I don't want to live much longer.
I don't want to live without you.
I don't know what I did.
what did I do?
why is this happening?
will this stop?
what can I do?
will you ever come back?
don't you miss me?
doesn't this bother you?
doesn't this hurt?
how come this is going on?
how is this okay?
what are you trying to do?
do you still want this?
why?
I can't stop crying.
I want to have a normal relationship with you.
does this mean it won't happen anymore?
do you not want me anymore?
how is this okay?
how?
why?
please, stop this.
I want to love you so much.
I want to so badly.
I'm drooling and crying hysterically.
what did I do?
what did I do?
what did I do?
why?
will you come back?
please.
I love you so much, david.
oh, god.
please.
Reply
and what does this post mean?
of course I really love you.
if we love each other, we can deal with anything.

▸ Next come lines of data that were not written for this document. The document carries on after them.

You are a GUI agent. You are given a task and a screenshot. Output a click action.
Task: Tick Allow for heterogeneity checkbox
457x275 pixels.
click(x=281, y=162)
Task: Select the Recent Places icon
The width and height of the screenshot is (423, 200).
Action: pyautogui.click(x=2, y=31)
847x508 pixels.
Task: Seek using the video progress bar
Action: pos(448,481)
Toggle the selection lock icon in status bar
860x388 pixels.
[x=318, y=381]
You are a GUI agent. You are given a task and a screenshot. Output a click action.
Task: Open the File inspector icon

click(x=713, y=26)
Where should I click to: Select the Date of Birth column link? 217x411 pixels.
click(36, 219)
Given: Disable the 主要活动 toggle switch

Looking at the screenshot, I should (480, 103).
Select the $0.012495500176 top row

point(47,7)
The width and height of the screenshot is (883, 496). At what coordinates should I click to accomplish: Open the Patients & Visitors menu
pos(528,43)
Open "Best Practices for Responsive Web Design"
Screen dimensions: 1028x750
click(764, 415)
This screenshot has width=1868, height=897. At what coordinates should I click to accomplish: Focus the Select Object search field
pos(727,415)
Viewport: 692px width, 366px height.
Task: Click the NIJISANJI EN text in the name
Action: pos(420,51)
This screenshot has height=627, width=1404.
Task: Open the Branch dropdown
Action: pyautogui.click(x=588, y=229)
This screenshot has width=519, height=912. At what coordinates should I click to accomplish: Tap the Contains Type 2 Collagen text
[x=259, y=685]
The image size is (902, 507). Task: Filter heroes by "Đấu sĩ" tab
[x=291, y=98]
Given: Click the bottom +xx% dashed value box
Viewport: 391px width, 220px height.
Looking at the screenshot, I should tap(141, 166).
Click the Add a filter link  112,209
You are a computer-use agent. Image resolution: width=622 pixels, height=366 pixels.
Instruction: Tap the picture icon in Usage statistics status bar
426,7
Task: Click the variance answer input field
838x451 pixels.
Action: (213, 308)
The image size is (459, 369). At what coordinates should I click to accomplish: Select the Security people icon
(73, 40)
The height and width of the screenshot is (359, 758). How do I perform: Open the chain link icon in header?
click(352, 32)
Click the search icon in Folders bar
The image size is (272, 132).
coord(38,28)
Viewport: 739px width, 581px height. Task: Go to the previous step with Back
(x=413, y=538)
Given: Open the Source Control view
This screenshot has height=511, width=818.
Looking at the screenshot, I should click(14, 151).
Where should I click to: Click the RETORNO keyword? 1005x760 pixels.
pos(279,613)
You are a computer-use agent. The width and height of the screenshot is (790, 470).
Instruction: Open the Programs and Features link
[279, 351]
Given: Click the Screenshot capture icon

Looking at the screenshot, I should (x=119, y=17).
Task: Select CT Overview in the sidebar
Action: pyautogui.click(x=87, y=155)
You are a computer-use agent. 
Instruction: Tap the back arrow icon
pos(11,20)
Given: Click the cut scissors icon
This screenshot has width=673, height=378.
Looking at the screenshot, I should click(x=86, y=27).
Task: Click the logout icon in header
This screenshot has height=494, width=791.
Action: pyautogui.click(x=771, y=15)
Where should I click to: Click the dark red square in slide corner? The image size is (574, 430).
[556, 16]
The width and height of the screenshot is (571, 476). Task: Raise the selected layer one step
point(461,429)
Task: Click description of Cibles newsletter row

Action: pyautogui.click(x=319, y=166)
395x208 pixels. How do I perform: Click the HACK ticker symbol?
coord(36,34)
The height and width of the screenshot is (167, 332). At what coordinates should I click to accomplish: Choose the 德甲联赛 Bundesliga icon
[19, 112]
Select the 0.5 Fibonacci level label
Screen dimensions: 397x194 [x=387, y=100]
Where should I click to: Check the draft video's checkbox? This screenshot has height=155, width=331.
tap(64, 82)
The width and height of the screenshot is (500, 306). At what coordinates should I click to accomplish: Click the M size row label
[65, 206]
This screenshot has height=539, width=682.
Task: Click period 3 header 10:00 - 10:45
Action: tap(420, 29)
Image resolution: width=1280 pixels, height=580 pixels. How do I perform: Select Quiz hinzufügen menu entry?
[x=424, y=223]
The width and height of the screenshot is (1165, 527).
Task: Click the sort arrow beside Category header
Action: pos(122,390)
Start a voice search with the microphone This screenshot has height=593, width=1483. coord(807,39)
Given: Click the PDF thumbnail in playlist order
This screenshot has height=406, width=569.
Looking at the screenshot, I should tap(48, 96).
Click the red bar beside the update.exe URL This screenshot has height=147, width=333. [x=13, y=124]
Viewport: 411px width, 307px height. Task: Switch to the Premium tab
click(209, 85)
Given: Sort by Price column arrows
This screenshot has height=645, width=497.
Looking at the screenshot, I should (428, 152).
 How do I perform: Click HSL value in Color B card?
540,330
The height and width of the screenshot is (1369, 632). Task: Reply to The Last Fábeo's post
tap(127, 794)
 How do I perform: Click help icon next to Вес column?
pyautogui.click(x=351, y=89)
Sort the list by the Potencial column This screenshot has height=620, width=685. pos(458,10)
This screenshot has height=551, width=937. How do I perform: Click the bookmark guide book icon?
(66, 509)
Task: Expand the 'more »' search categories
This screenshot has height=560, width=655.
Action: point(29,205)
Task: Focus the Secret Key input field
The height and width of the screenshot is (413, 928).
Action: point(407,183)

but what happened in a few minutes?
and how don't you know who you are?
what is all of this?
you're my David Joseph Roberts.
the man of my dreams.
my fucking husband.
and what do you mean by, "I need it."?
how is this at all fair to you?
what is this?
how can you do this to me?
never, have I ever done anything remotely like this to you.
I'm, I guess, the cheesey one that always wants you to know everything thats going on.
and wants to know everything.
is stuff like that really not what you want?
do you not want this, david?
will you ever answer these questions for me?
or do you just not care enough anymore?
it really does feel like you lost interest.
oh, god.
Reply
and you ought to check out my MySpace.
and how do you think this is all making me feel?
seriously.
I can't go one hour without breaking down and crying hysterically out of nowhere because of this.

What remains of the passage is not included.